Pada masa pemerintahan Abbasiyah II, kekuasaan politik mulai menurun dan

terus menurun, terutama kekuasaan politik pusat. Karena negara-negara bagian

sudah tidak begitu mempedulikan lagi pemerintahan pusat, kecuali pengakuan

secara politis saja.

13
Dalam masa permulaan pemerintahan Abbasiyah, pertumbuhan ekonomi

dapat dikatakan cukup stabil dan menunjukkan angka vertikal Devisa negara

penuh berlimpah-limpah. Khalifah Al-Mansur merupakan tokoh ekonom

Abbasiyah yang telah mampu meletakkan dasar-dasar yang kuat dalam bidang

ekonomi dan keuangan negara.

Di sektor pertanian, daerah-daerah pertanian diperluas disegenap wilayah

negara, bendungan-bendungan dan digali kanal-kanal sehingga tidak ada daerah

pertanian yang tidak terjangkau oleh irigasi.

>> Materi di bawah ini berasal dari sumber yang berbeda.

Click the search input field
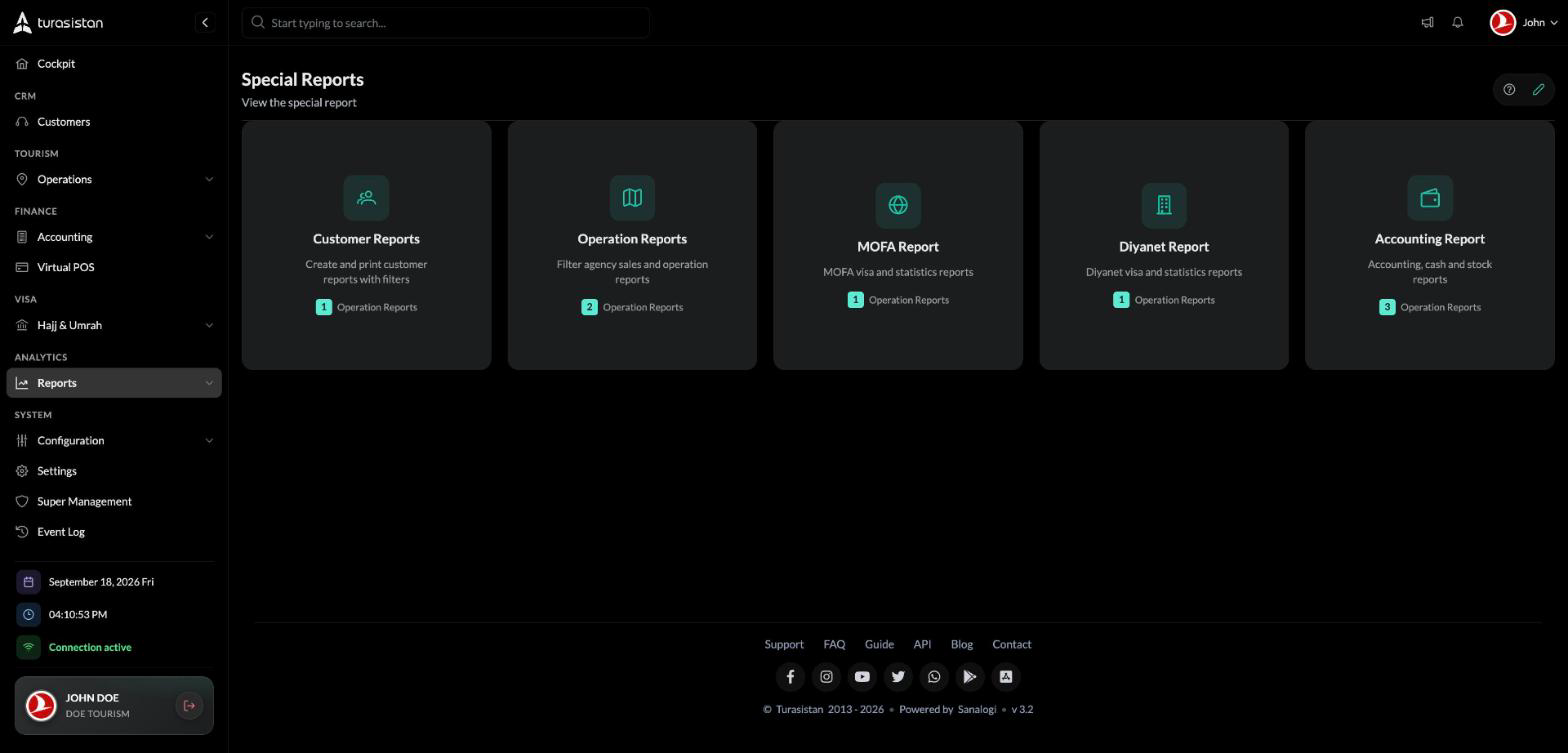Viewport: 1568px width, 753px height. coord(446,23)
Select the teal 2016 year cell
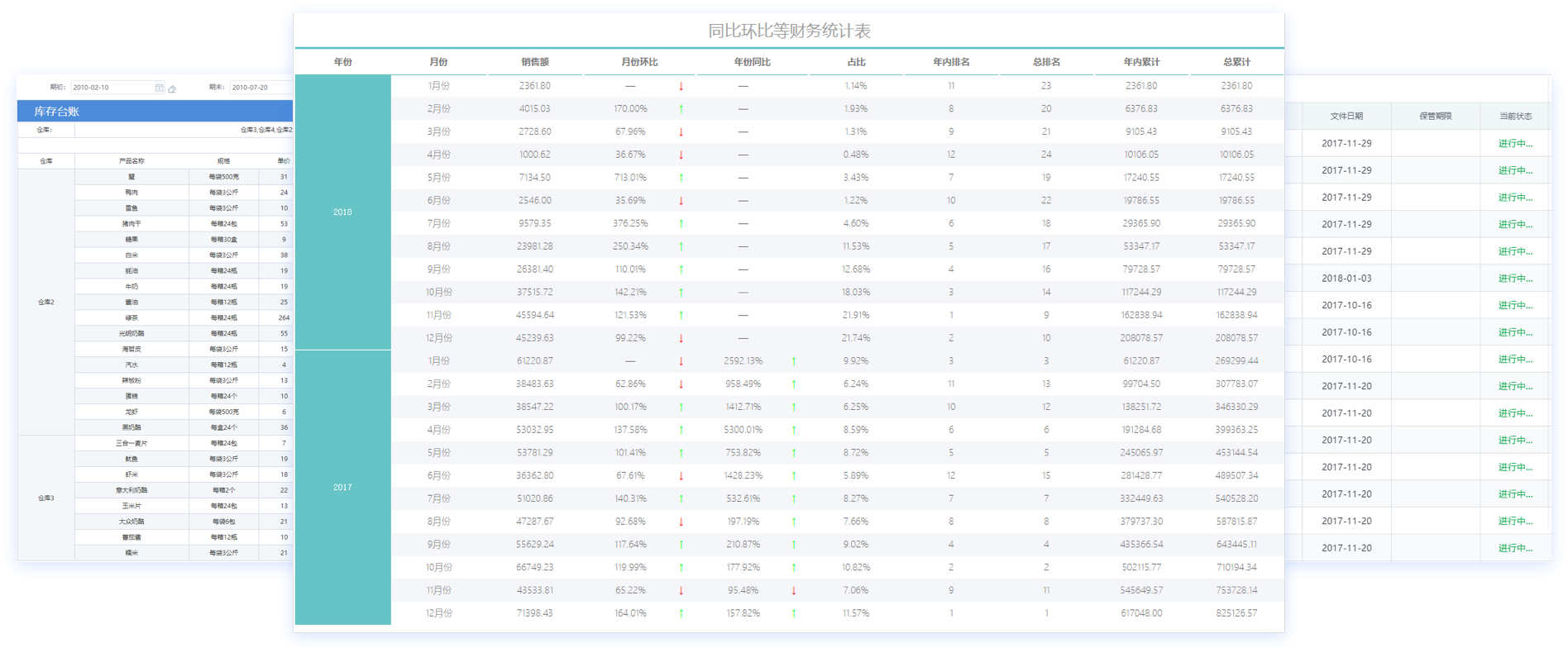Screen dimensions: 1568x653 342,212
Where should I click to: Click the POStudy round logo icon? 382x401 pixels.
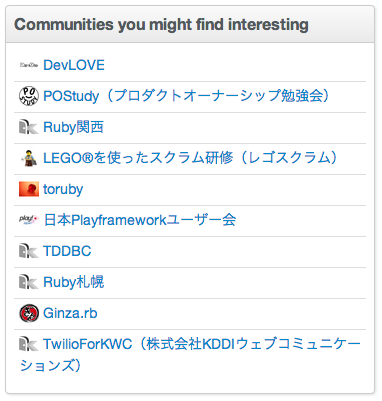click(29, 96)
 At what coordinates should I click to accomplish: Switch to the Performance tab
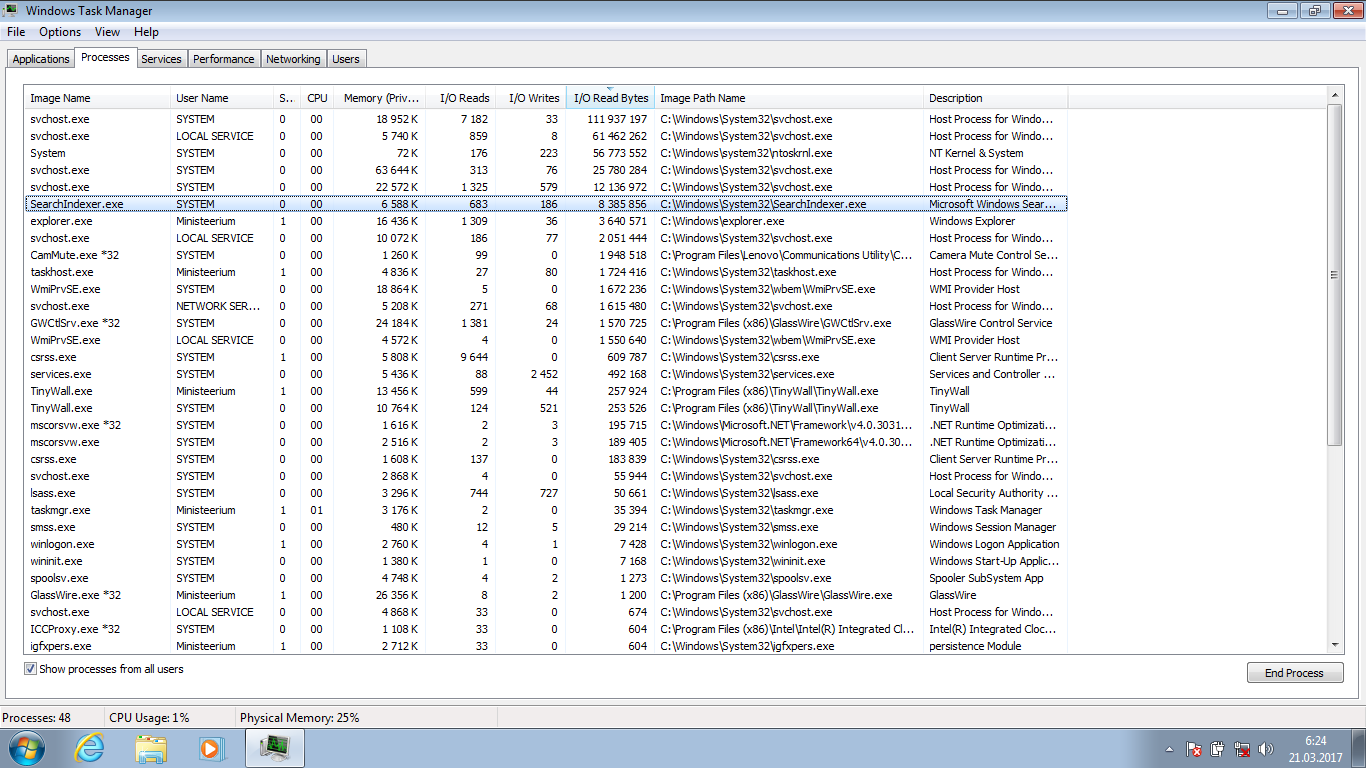[223, 59]
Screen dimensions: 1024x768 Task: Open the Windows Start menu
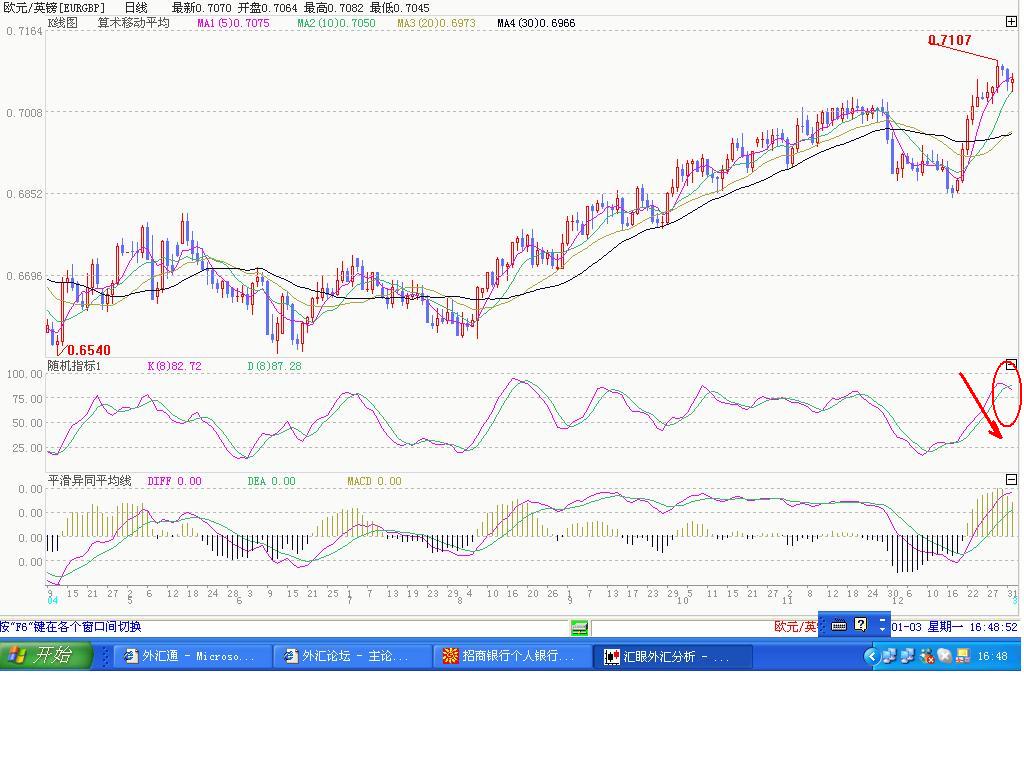coord(48,656)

Disektor perdagangan, kota Bagdad disamping sebagai kota politik agama

dan kebudayaan, juga merupakan kota perdagangan yang terbesar di dunia saat

itu. Sedangkan kota Damaskus merupakan kota kedua Sungai Tigris dan Efrat

menjadi pelabuhan transmisi bagi kapal-kapal dagang dari berbagai penjuru dunia.

Terjadinya kontrak perdagangan tingkat Internasional ini semenjak Khalifah Al-

Mansur.

Dalam bidang administrasi negara, masa Dinasti Abbasiyah tidak jauh

berbeda dengan masa Umayyah. Hanya saja pada masa ini telah mengalami

kemajuan-kemajuan, perbaikan dan penyemprunaan.

Secara umum, menurut Philip K. Hitti, kendali pemerintahan dipegang oleh

khalifah sendiri. Sementara itu, dalam operasionalnya, yang menyangkut urusan-

urusan sipil dipercayakan kepada wazir (menteri), masalah hukum diserahkan

kepada qadi (hakim) dan masalah militer dipegang oleh amir. [10]

14
PENUTUP

A. Kesimpulan

1. Dinamakan Bani Abbasiyah karena para pendiri dan penguasanya adalah

keturunan Al Abbas paman Nabi Muhammad SAW. Dinasti ini didirikan oleh

Abdullah Al-Saffah ibn Muhammad ibn Abdullah ibn Abbas.

2. Kejayaan Bani Abbasiyah terjadi pada masa Khalifah Harun Ar-Rasyid dan

anaknya Al-Makmun. Pada masanya berkembang Ilmu Pengetahuan, baik ilmu

pengetahuan umum maupun ilmu pengetahuan agama. Disamping itu berkembang

pula ilmu astronomi, kedokteran, kimia, geografi, politik dan ekonomi.